Chapter 19 - Neutrino Astrophysics and the Synthesis of Elements



Neutrinos play a very important role in astrophysics. Due to their weakly interacting nature, they give information about the interior of stars, supernova explosions, the distant galaxies, the possible origin of the cosmic rays, etc. In Chapter 17, we have observed that astrophysical sites are the major contributors to low energy neutrinos. In this chapter, we discuss the importance of neutrinos in the creation of the chemical elements (see Figure 19.1) in the universe. We know that the universe started around 13.8 billion years ago with a singularity, that is, Big Bang and since then, it has been expanding and becoming cooler. The very early universe consisted only of radiation, which during the expansion and cooling phase gave rise to quark–antiquark and lepton–antilepton pairs. With further fall in temperature, the quarks combined to form

nucleons, which in turn fused to form the lighter elements like hydrogen, helium, and lithium, the first ever nuclei created in the universe. Thus, the early universe consisted of about 75% hydrogen nuclei, 25% helium nuclei, and traces of lithium nuclei. It should be noted that hydrogen is the only element that was solely created during the Big Bang nucleosynthesis; all the other elements including helium and lithium are synthesized by several processes as shown in Figure 19.1. Therefore, all the hydrogen in water molecules were produced during the first few minutes of the Big Bang.
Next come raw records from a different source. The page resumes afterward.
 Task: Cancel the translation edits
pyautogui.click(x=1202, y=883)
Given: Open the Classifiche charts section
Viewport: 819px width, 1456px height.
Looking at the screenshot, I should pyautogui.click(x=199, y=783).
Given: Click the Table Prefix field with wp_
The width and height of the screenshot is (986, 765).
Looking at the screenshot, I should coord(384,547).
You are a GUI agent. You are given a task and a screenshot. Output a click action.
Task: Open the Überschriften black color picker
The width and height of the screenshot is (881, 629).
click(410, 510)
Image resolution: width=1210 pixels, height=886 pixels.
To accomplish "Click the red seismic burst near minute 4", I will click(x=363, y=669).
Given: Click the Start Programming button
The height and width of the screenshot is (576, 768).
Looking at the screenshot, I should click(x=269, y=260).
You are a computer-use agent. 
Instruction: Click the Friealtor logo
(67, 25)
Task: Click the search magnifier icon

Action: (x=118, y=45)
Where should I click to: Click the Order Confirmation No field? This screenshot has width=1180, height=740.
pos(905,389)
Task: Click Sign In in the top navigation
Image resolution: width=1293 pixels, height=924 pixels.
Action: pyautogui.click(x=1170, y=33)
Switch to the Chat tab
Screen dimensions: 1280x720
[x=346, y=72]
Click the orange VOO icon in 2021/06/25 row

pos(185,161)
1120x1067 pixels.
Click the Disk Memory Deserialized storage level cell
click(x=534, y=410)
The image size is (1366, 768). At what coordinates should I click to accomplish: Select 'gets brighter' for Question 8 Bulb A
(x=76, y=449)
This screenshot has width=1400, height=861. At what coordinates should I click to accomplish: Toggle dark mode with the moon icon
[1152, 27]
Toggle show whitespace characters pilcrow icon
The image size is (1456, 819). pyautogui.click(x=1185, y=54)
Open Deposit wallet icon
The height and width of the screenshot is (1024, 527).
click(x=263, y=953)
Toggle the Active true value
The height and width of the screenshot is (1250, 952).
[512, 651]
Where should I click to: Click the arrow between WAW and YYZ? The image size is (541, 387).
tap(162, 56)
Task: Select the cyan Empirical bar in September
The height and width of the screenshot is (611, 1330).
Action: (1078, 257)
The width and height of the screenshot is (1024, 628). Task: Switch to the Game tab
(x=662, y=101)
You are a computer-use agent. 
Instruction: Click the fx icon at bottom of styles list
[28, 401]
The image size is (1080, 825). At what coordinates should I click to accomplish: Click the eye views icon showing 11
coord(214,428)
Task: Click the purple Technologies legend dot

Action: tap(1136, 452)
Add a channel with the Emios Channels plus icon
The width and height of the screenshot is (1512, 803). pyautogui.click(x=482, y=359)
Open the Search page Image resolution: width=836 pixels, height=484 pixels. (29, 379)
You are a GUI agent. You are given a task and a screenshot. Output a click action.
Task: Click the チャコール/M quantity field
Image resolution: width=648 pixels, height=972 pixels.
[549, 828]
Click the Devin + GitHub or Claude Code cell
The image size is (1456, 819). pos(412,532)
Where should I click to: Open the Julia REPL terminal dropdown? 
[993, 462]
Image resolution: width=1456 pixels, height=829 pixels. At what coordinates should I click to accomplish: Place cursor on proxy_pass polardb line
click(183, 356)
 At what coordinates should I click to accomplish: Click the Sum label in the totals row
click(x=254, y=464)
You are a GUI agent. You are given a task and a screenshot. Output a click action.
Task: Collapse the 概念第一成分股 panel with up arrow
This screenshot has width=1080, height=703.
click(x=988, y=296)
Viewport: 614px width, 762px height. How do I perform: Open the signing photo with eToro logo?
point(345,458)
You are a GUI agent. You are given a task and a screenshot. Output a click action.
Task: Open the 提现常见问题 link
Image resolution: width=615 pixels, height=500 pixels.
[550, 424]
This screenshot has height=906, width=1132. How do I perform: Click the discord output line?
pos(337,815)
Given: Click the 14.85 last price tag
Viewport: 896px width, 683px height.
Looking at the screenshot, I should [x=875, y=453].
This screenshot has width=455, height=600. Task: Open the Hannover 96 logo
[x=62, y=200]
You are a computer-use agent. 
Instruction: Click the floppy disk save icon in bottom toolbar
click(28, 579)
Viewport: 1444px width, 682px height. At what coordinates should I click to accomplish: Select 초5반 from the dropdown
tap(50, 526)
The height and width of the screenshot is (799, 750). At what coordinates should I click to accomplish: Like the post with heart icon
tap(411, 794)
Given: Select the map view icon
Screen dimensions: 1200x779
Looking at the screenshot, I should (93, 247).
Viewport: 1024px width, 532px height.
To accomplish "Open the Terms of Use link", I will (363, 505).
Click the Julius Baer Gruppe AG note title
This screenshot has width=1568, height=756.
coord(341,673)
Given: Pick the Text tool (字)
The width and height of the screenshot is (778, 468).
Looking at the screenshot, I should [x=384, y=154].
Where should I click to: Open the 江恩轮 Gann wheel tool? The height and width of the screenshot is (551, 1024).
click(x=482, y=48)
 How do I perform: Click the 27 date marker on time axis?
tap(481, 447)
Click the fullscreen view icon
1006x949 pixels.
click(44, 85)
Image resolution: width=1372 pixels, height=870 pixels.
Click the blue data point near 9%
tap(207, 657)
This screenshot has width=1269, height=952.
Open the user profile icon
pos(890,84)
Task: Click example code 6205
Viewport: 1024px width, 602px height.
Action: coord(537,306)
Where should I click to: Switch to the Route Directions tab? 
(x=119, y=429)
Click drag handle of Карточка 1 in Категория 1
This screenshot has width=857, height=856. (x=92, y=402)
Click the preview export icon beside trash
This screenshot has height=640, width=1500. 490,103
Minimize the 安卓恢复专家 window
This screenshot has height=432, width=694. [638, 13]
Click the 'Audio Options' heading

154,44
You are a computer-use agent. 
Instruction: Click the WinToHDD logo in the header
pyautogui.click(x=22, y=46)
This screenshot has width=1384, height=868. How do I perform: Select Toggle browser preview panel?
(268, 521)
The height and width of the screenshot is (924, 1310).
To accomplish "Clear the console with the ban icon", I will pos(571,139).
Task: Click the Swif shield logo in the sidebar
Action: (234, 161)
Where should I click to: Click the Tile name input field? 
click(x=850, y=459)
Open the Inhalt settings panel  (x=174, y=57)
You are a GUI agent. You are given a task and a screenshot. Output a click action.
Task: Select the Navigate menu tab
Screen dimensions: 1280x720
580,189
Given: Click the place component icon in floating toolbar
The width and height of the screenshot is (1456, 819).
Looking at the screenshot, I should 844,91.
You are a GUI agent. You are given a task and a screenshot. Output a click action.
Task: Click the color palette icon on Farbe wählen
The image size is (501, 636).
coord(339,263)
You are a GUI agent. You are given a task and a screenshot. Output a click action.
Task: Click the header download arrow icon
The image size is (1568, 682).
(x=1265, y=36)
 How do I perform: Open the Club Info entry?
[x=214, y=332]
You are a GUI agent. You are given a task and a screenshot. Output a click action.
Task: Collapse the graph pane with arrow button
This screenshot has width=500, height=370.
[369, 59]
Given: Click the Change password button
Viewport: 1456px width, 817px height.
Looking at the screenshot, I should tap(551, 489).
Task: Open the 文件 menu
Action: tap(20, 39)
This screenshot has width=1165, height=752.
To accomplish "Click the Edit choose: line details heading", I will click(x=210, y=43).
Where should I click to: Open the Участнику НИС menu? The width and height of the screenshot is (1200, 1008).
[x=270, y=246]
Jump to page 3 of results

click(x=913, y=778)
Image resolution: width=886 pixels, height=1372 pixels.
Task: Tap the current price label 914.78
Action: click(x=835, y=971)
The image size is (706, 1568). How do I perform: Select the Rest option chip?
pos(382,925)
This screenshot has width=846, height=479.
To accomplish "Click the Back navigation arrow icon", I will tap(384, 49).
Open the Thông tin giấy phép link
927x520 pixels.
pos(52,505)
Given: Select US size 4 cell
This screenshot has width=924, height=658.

The process of creation of new nuclei from pre-existing nucleons is known as nucleosynthesis. The nucleosynthesis of the lighter elements does not require the emission or absorption of neutrinos while all the elements heavier than lithium require neutrinos directly or indirectly in their synthesis. The nucleosynthesis of intermediate and heavy elements require a very high temperature and pressure environment. Elements up to iron were/are synthesized in the core of stars through the nuclear fusion reaction and it is believed that the heavier elements were synthesized outside the newly formed neutron star in a core collapse supernova. Without neutrinos, we cannot think of energy from the stars. Moreover, neutrino properties figure prominently in many astrophysical environment. Neutrinos are involved in different types of nucleosynthesis processes like the ν-process, νp-process, etc., in the creation of proton-rich nuclei as well as in the synthesis of neutron-rich nuclei through the r-process and s-process.